***** EXCERPTED PASSAGE *****

It is pretty typical to say that what grows together tends to be together. The phrase seems not to be confined to just food, but it also seems to extend to food-and-wine pairings. One step further, in the world of making wine, what grows together tends to get blended together. Old World traditions have been formulated to produce the same style of wine with very little interpretation year-to-year, other than how the microclimate had differed.
“Old World” is defined as those places of the world that have been growing grapes for more than a thousand years (France, Germany, Spain, Italy, Austria, Portugal). “New World,” then, is defined as everywhere else that has been producing wine for less than a thousand years. While the new world may not have the lengthy experimental history, they can take cues from the Old World in how they develop masterful blends.
Let us just consider the primary five grapes in Bordeaux, France: Cabernet Sauvignon, Merlot, Cabernet Franc, Malbec, and Petit Verdot. French tradition would lend you to believe that you would either start with Cabernet Sauvignon (Left Bank) as the primary grape or Merlot (Right Bank) as the primary grape. Then, depending on the vineyard’s location would you add in, or not add in, the rest of the grapes. Traditions would define how much of each grape can be added into the blend and how each part may, or may not be, required to be aged prior to being “assembled.” Perhaps that will be the topic of another blog. Coming back to the topic of blends, one must first understand the characteristic of each ingredient and what it brings to a blend.
Cabernet Sauvignon, a cornerstone of many exceptional red blends, presents a profile characterized by moderate-to-high acidity, and high tannins. The texture of its tannins is firm and structured, contributing to a full-bodied wine that exudes intensity. On the palate, bold and powerful, it establishes a dominant presence with strong notes of black currant and dark fruit, creating a rich and full-bodied initial impression. As the wine progresses through the mid-palate, the structured tannins reveal themselves, enhancing complexity and depth. Additional nuances of cedar, tobacco, and sometimes green bell pepper may emerge, adding layers to the overall flavor profile. The finish is a testament to Cabernet Sauvignon’s age-worthy nature, boasting a long and lingering conclusion, where the firm tannins contribute to the wine's robust and enduring character. Overall, Cabernet Sauvignon brings a bold and powerful dimension to red blends, making a significant impact on both the palate and the aging potential of the wine.

***** RECORDS SHOWN *****

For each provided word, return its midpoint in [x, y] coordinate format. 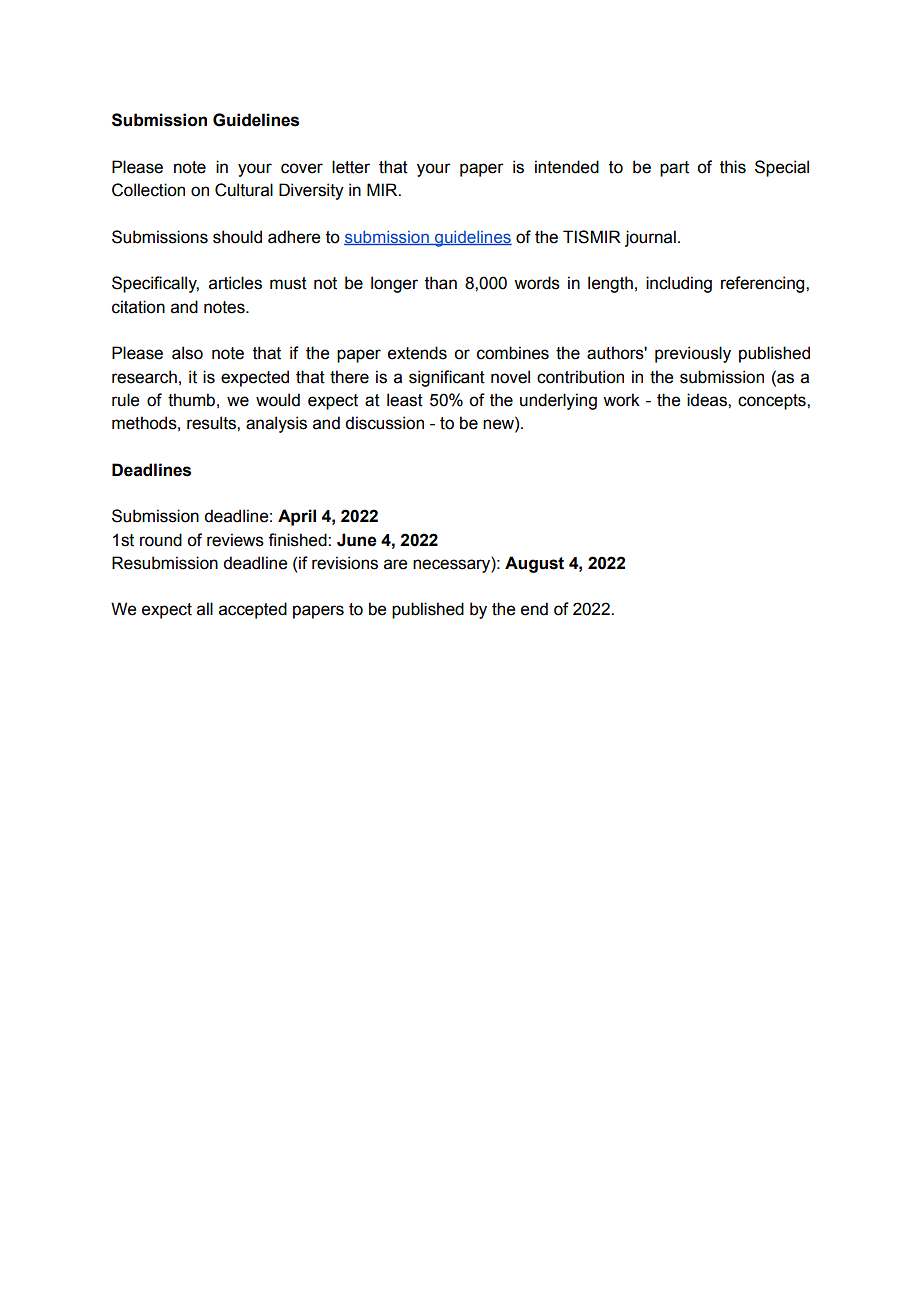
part [674, 169]
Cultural [244, 190]
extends [417, 353]
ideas [708, 400]
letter [351, 167]
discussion [384, 423]
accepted [253, 610]
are [395, 564]
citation [138, 307]
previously [693, 354]
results [212, 423]
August [534, 564]
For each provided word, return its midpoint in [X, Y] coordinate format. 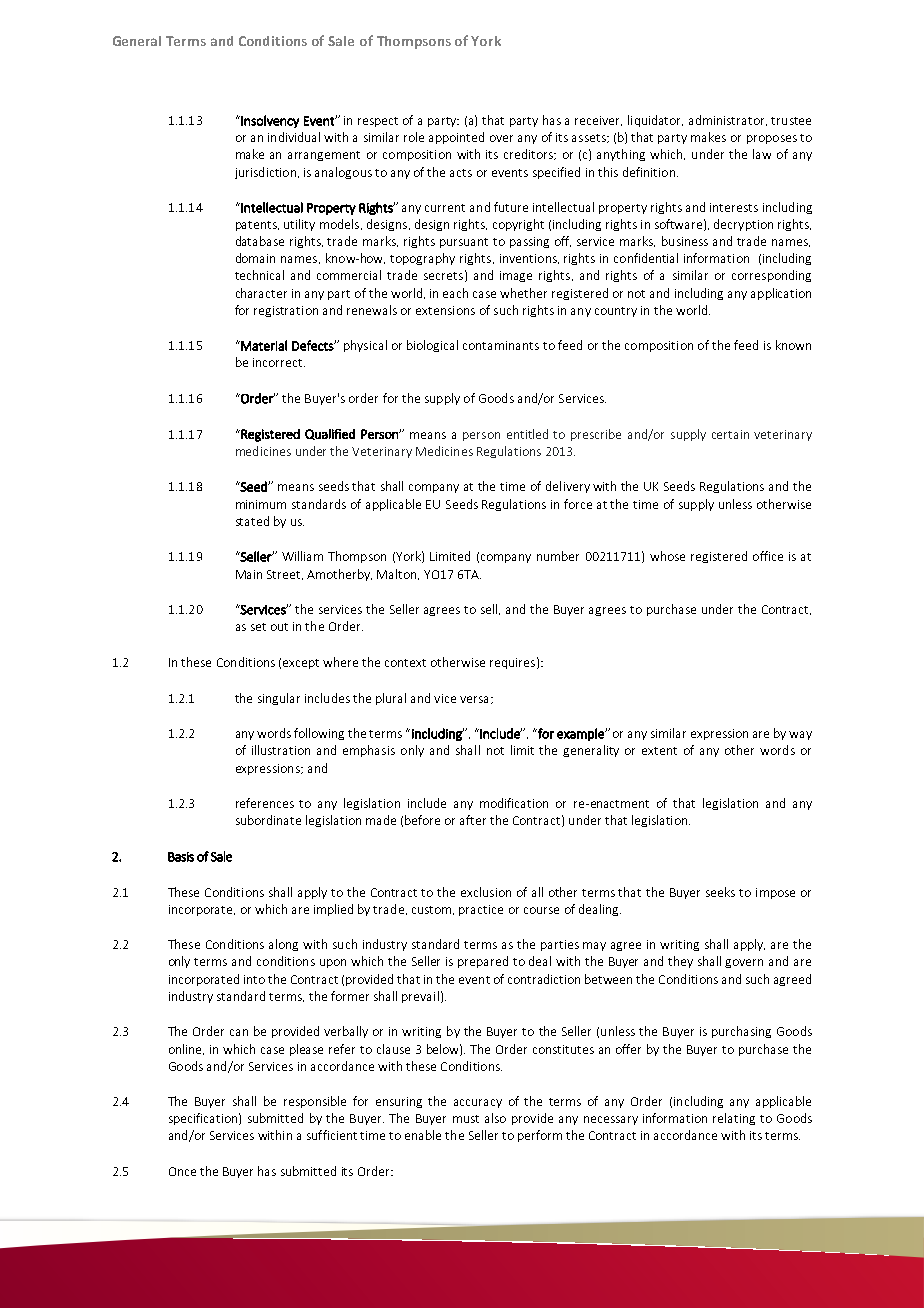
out [279, 627]
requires [512, 663]
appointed [456, 138]
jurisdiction [265, 173]
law [762, 154]
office [768, 556]
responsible [315, 1102]
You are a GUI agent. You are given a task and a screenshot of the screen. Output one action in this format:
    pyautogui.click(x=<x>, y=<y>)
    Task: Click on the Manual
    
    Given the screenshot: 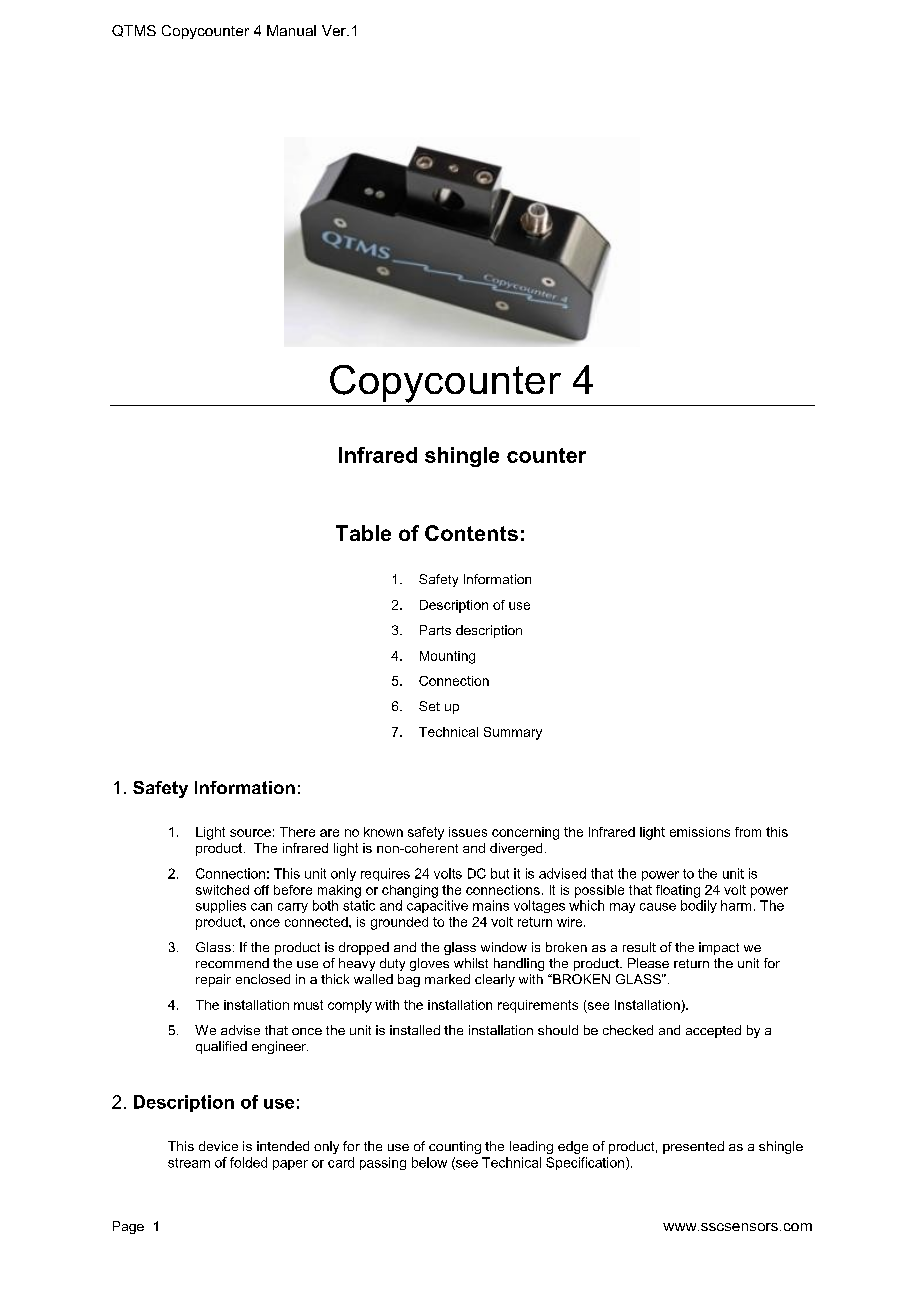 What is the action you would take?
    pyautogui.click(x=291, y=30)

*****

#### SET TASKS:
**a)** In the wine blends passage, which grape is the primary grape on Bordeaux's Right Bank?
**b)** Which countries does the wine blends passage list as "Old World" wine regions? Name every one.
**c)** Can you turn the paragraph of the wine blends passage that begins "Cabernet Sauvignon, a cornerstone" into a short bulleted list that keeps its main facts?

#### TASK ANSWERS:
**a)** Merlot

**b)** France, Germany, Spain, Italy, Austria, Portugal

**c)**
- Acidity: moderate to high
- Tannins: high, firm and structured, giving a full-bodied, intense wine
- Palate: bold and powerful, with strong notes of black currant and dark fruit
- Mid-palate: structured tannins add complexity and depth, with possible notes of cedar, tobacco and sometimes green bell pepper
- Finish: long and lingering, reflecting its age-worthy nature
- Role in blends: adds a bold, powerful dimension and strengthens aging potential